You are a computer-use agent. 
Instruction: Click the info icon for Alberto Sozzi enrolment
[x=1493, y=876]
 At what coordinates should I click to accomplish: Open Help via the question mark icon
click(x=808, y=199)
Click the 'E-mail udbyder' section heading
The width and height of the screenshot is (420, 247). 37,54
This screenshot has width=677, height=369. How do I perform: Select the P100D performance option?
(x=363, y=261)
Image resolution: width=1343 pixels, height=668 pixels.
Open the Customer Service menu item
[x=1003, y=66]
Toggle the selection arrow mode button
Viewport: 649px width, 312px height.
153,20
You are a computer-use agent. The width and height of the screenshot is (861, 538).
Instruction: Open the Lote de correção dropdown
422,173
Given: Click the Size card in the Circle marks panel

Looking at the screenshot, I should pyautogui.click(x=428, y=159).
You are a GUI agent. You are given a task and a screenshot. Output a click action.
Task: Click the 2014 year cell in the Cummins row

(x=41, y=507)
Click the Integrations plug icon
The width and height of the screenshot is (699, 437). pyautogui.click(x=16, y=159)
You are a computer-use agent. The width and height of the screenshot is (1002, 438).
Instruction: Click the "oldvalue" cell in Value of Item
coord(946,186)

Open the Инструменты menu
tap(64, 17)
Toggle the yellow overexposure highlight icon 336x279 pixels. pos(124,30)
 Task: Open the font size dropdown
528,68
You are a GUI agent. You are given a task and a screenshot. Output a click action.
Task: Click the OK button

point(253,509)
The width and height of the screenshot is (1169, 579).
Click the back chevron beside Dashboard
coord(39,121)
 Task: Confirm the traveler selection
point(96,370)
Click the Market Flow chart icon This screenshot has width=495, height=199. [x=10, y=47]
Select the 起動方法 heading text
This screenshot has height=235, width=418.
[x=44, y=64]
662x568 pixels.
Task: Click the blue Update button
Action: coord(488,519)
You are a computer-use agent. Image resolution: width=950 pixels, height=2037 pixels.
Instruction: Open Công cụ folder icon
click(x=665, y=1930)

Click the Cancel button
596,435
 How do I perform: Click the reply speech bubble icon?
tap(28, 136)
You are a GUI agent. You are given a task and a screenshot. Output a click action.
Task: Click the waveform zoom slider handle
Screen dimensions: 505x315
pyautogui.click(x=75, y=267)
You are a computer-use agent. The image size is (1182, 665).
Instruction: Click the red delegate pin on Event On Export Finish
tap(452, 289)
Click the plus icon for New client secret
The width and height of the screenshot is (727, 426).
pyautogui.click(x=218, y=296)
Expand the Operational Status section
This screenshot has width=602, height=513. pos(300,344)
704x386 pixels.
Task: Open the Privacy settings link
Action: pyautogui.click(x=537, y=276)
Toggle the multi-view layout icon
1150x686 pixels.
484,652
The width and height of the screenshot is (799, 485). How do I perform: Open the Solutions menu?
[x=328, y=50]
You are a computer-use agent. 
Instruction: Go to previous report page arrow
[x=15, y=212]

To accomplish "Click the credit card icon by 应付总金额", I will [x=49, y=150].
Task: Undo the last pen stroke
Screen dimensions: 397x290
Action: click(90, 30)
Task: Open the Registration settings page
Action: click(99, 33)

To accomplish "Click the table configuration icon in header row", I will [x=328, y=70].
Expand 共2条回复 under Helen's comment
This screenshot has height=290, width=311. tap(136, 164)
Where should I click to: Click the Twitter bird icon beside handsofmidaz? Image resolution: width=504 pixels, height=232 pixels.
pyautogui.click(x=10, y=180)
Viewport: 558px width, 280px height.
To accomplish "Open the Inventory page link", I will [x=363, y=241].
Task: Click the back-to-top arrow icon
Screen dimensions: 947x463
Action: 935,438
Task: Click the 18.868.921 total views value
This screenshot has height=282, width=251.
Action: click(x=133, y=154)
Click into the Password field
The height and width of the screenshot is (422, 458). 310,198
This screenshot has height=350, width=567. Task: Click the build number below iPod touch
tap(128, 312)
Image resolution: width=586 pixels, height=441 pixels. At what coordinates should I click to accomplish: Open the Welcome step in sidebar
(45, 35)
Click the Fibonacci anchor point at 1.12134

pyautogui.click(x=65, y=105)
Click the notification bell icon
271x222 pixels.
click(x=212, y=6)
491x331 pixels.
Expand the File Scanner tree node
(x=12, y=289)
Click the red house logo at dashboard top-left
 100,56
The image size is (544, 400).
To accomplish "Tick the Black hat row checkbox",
# # # #
__What is being asked__
All of the records above should be transcribed exactly.

__Exercise solution__
You are a computer-use agent. 
Instruction: Click the info icon for Alberto Sozzi enrolment
[x=1493, y=876]
 At what coordinates should I click to accomplish: Open Help via the question mark icon
click(x=808, y=199)
Click the 'E-mail udbyder' section heading
The width and height of the screenshot is (420, 247). 37,54
This screenshot has width=677, height=369. How do I perform: Select the P100D performance option?
(x=363, y=261)
Image resolution: width=1343 pixels, height=668 pixels.
Open the Customer Service menu item
[x=1003, y=66]
Toggle the selection arrow mode button
Viewport: 649px width, 312px height.
153,20
You are a computer-use agent. The width and height of the screenshot is (861, 538).
Instruction: Open the Lote de correção dropdown
422,173
Given: Click the Size card in the Circle marks panel

Looking at the screenshot, I should pyautogui.click(x=428, y=159).
You are a GUI agent. You are given a task and a screenshot. Output a click action.
Task: Click the 2014 year cell in the Cummins row

(x=41, y=507)
Click the Integrations plug icon
The width and height of the screenshot is (699, 437). pyautogui.click(x=16, y=159)
You are a computer-use agent. The width and height of the screenshot is (1002, 438).
Instruction: Click the "oldvalue" cell in Value of Item
coord(946,186)

Open the Инструменты menu
tap(64, 17)
Toggle the yellow overexposure highlight icon 336x279 pixels. pos(124,30)
 Task: Open the font size dropdown
528,68
You are a GUI agent. You are given a task and a screenshot. Output a click action.
Task: Click the OK button

point(253,509)
The width and height of the screenshot is (1169, 579).
Click the back chevron beside Dashboard
coord(39,121)
 Task: Confirm the traveler selection
point(96,370)
Click the Market Flow chart icon This screenshot has width=495, height=199. [x=10, y=47]
Select the 起動方法 heading text
This screenshot has height=235, width=418.
[x=44, y=64]
662x568 pixels.
Task: Click the blue Update button
Action: coord(488,519)
You are a computer-use agent. Image resolution: width=950 pixels, height=2037 pixels.
Instruction: Open Công cụ folder icon
click(x=665, y=1930)

Click the Cancel button
596,435
 How do I perform: Click the reply speech bubble icon?
tap(28, 136)
You are a GUI agent. You are given a task and a screenshot. Output a click action.
Task: Click the waveform zoom slider handle
Screen dimensions: 505x315
pyautogui.click(x=75, y=267)
You are a computer-use agent. The image size is (1182, 665).
Instruction: Click the red delegate pin on Event On Export Finish
tap(452, 289)
Click the plus icon for New client secret
The width and height of the screenshot is (727, 426).
pyautogui.click(x=218, y=296)
Expand the Operational Status section
This screenshot has width=602, height=513. pos(300,344)
704x386 pixels.
Task: Open the Privacy settings link
Action: pyautogui.click(x=537, y=276)
Toggle the multi-view layout icon
1150x686 pixels.
484,652
The width and height of the screenshot is (799, 485). How do I perform: Open the Solutions menu?
[x=328, y=50]
You are a computer-use agent. 
Instruction: Go to previous report page arrow
[x=15, y=212]

To accomplish "Click the credit card icon by 应付总金额", I will [x=49, y=150].
Task: Undo the last pen stroke
Screen dimensions: 397x290
Action: click(90, 30)
Task: Open the Registration settings page
Action: click(99, 33)

To accomplish "Click the table configuration icon in header row", I will [x=328, y=70].
Expand 共2条回复 under Helen's comment
This screenshot has height=290, width=311. tap(136, 164)
Where should I click to: Click the Twitter bird icon beside handsofmidaz? Image resolution: width=504 pixels, height=232 pixels.
pyautogui.click(x=10, y=180)
Viewport: 558px width, 280px height.
To accomplish "Open the Inventory page link", I will [x=363, y=241].
Task: Click the back-to-top arrow icon
Screen dimensions: 947x463
Action: 935,438
Task: Click the 18.868.921 total views value
This screenshot has height=282, width=251.
Action: click(x=133, y=154)
Click into the Password field
The height and width of the screenshot is (422, 458). 310,198
This screenshot has height=350, width=567. Task: Click the build number below iPod touch
tap(128, 312)
Image resolution: width=586 pixels, height=441 pixels. At what coordinates should I click to accomplish: Open the Welcome step in sidebar
(45, 35)
Click the Fibonacci anchor point at 1.12134

pyautogui.click(x=65, y=105)
Click the notification bell icon
271x222 pixels.
click(x=212, y=6)
491x331 pixels.
Expand the File Scanner tree node
(x=12, y=289)
Click the red house logo at dashboard top-left
 100,56
The image size is (544, 400).
To accomplish "Tick the Black hat row checkbox",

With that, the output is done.